Se nos dice que la política es asunto de deliberaciones a largo plazo. ¿Dónde estaban en las medidas urgentes de los últimos años? Con estos modos de hacer política, a la lenta temporalidad institucional se le añade un cemento que fragua al instante, dejando tras de sí daños difíciles de reparar. Cada uso autoritario de la capacidad legislativa, cada decreto ley unilateral, cada ley aprobada por la mera fuerza de la mayoría, golpea la tumba de Montesquieu.La llamada nueva política también se enfrenta a su momento maquiavélico. Tras un diagnóstico certero de las formas y fuentes del malestar mayoritario, ahora estos nuevos actores políticos han de superar la excepcionalidad de los estallidos dispersos y erráticos. Encaran el proyecto que Hannah Arendt describió como «constituir la libertad» (constitutio libertatis), a saber, la habilitación de un espacio político y mecanismos para las decisiones públicas sobre los asuntos comunes. Solo el tiempo revelará el éxito o el fracaso de este impulso, así como qué Maquiavelo pesará más: el de las técnicas de la batalla por el poder, el marketing, o el Maquiavelo republicano.
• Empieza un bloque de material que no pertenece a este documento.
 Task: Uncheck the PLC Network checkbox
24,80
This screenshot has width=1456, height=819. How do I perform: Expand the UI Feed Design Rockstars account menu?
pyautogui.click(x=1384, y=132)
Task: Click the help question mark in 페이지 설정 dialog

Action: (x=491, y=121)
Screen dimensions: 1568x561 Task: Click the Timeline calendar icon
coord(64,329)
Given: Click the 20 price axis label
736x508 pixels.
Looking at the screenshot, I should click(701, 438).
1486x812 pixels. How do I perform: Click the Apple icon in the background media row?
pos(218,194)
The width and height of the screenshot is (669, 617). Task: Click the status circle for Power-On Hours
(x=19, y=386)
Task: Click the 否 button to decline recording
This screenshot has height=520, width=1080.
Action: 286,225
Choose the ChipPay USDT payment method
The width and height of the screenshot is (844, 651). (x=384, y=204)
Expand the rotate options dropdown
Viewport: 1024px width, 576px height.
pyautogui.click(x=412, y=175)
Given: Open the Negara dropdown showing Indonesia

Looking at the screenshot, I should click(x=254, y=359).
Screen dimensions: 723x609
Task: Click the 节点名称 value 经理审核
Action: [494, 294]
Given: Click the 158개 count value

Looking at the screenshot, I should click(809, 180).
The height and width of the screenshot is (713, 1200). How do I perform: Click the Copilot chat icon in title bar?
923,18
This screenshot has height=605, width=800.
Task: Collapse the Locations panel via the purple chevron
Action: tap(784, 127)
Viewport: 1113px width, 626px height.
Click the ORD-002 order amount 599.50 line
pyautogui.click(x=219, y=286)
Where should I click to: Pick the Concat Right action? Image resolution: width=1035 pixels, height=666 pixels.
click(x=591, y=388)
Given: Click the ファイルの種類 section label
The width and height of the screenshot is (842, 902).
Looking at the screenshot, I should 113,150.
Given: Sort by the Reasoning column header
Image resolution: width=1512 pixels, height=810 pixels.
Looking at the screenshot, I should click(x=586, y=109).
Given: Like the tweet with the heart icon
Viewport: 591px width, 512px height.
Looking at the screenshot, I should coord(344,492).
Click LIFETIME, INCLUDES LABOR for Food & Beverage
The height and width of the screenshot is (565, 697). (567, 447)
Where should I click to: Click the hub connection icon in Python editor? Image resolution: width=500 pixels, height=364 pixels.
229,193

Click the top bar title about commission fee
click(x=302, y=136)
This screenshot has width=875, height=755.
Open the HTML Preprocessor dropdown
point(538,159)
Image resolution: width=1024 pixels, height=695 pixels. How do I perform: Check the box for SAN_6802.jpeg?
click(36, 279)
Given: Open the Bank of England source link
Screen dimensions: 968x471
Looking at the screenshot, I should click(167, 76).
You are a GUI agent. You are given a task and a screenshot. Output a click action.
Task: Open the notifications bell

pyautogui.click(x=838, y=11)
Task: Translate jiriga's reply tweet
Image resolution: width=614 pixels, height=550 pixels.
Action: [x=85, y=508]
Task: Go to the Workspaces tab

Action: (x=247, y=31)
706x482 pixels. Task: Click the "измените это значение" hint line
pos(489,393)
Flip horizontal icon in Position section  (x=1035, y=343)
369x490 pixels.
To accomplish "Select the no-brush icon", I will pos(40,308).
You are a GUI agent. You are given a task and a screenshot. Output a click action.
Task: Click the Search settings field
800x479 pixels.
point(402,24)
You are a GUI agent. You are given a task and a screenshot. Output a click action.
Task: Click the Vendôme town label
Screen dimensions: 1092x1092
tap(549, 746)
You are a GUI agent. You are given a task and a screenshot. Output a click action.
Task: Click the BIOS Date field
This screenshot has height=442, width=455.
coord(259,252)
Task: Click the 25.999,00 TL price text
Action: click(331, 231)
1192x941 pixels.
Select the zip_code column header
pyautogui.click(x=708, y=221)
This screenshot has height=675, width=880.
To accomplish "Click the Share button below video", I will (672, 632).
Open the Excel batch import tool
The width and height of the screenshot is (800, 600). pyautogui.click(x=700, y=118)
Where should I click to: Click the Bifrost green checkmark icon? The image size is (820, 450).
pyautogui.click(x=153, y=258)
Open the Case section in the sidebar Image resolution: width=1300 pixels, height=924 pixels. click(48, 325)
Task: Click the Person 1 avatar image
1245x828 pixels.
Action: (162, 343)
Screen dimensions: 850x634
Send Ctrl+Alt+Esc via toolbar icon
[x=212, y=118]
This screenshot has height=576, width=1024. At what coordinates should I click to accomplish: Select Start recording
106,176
Max Weber, de temperamento sosegado, nunca habló de la política como asunto de virtuosos, sino de vocación. El arte de la política es el arte de lo practicable, si bien la primera práctica política es la disposición a cambiar el concepto mismo de lo que se puede practicar. «En este mundo no se consigue nunca lo posible si no se intenta lo imposible una y otra vez», afirma Weber. Ninguna apelación grandilocuente «a la hora de la política» tendrá valor alguno sin la audacia weberiana de «armarse desde ahora con esa fortaleza de ánimo que permite soportar la destrucción de todas las esperanzas si no queremos resultar incapaces de realizar incluso lo que hoy es posible». En ello se jugará la buena o mala fortuna de nuestra res pública.